>> BEGIN DATA EXCERPTS

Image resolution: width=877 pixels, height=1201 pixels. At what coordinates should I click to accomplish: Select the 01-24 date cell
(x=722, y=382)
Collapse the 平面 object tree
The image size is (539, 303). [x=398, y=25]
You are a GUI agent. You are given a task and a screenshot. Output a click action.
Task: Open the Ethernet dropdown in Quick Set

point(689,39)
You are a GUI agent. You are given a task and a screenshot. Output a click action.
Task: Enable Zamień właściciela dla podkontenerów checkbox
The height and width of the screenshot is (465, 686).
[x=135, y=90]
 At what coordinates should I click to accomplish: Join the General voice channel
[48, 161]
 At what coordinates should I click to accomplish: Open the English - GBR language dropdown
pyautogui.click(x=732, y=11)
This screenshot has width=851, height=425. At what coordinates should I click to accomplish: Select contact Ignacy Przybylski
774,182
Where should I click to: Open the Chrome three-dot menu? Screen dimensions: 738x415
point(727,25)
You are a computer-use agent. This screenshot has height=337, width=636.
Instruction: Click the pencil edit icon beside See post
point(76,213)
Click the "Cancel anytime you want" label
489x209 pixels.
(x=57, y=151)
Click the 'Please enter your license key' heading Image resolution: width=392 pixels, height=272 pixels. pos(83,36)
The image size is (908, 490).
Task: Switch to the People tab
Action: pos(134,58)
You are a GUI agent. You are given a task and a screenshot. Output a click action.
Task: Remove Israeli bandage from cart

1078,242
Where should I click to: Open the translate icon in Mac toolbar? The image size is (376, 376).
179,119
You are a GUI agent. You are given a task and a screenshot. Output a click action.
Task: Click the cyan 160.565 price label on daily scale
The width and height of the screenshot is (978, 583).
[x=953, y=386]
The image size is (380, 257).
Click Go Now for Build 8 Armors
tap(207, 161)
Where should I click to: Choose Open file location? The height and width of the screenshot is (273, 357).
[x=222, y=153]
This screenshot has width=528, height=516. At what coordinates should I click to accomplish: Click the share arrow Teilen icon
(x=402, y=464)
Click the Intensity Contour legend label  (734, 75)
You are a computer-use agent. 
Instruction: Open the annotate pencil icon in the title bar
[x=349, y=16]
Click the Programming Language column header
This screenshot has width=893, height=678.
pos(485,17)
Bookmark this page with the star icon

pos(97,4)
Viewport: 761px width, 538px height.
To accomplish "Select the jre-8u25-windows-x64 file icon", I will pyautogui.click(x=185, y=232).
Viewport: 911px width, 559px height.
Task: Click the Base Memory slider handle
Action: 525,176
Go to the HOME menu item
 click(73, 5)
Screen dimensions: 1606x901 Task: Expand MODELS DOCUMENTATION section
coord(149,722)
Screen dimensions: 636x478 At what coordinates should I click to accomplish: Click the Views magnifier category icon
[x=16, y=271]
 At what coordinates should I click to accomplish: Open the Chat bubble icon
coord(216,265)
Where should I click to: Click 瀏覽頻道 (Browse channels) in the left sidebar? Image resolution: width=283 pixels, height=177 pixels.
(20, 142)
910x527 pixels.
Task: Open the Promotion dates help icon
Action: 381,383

>> END DATA EXCERPTS

» DIRECTION: Rewrite all of the rows above as a numbered list, one line per item, and leave out the blank lines.

» SOLUTION:
1. Image resolution: width=877 pixels, height=1201 pixels. At what coordinates should I click to accomplish: Select the 01-24 date cell
2. (x=722, y=382)
3. Collapse the 平面 object tree
4. The image size is (539, 303). [x=398, y=25]
5. You are a GUI agent. You are given a task and a screenshot. Output a click action.
6. Task: Open the Ethernet dropdown in Quick Set
7. point(689,39)
8. You are a GUI agent. You are given a task and a screenshot. Output a click action.
9. Task: Enable Zamień właściciela dla podkontenerów checkbox
10. The height and width of the screenshot is (465, 686).
11. [x=135, y=90]
12.  At what coordinates should I click to accomplish: Join the General voice channel
13. [48, 161]
14.  At what coordinates should I click to accomplish: Open the English - GBR language dropdown
15. pyautogui.click(x=732, y=11)
16. This screenshot has width=851, height=425. At what coordinates should I click to accomplish: Select contact Ignacy Przybylski
17. 774,182
18. Where should I click to: Open the Chrome three-dot menu? Screen dimensions: 738x415
19. point(727,25)
20. You are a computer-use agent. This screenshot has height=337, width=636.
21. Instruction: Click the pencil edit icon beside See post
22. point(76,213)
23. Click the "Cancel anytime you want" label
24. 489x209 pixels.
25. (x=57, y=151)
26. Click the 'Please enter your license key' heading Image resolution: width=392 pixels, height=272 pixels. pos(83,36)
27. The image size is (908, 490).
28. Task: Switch to the People tab
29. Action: pos(134,58)
30. You are a GUI agent. You are given a task and a screenshot. Output a click action.
31. Task: Remove Israeli bandage from cart
32. 1078,242
33. Where should I click to: Open the translate icon in Mac toolbar? The image size is (376, 376).
34. 179,119
35. You are a GUI agent. You are given a task and a screenshot. Output a click action.
36. Task: Click the cyan 160.565 price label on daily scale
37. The width and height of the screenshot is (978, 583).
38. [x=953, y=386]
39. The image size is (380, 257).
40. Click Go Now for Build 8 Armors
41. tap(207, 161)
42. Where should I click to: Choose Open file location? The height and width of the screenshot is (273, 357).
43. [x=222, y=153]
44. This screenshot has width=528, height=516. At what coordinates should I click to accomplish: Click the share arrow Teilen icon
45. (x=402, y=464)
46. Click the Intensity Contour legend label  (734, 75)
47. You are a computer-use agent. 
48. Instruction: Open the annotate pencil icon in the title bar
49. [x=349, y=16]
50. Click the Programming Language column header
51. This screenshot has width=893, height=678.
52. pos(485,17)
53. Bookmark this page with the star icon
54. pos(97,4)
55. Viewport: 761px width, 538px height.
56. To accomplish "Select the jre-8u25-windows-x64 file icon", I will pyautogui.click(x=185, y=232).
57. Viewport: 911px width, 559px height.
58. Task: Click the Base Memory slider handle
59. Action: 525,176
60. Go to the HOME menu item
61.  click(73, 5)
62. Screen dimensions: 1606x901 Task: Expand MODELS DOCUMENTATION section
63. coord(149,722)
64. Screen dimensions: 636x478 At what coordinates should I click to accomplish: Click the Views magnifier category icon
65. [x=16, y=271]
66.  At what coordinates should I click to accomplish: Open the Chat bubble icon
67. coord(216,265)
68. Where should I click to: Click 瀏覽頻道 (Browse channels) in the left sidebar? Image resolution: width=283 pixels, height=177 pixels.
69. (20, 142)
70. 910x527 pixels.
71. Task: Open the Promotion dates help icon
72. Action: 381,383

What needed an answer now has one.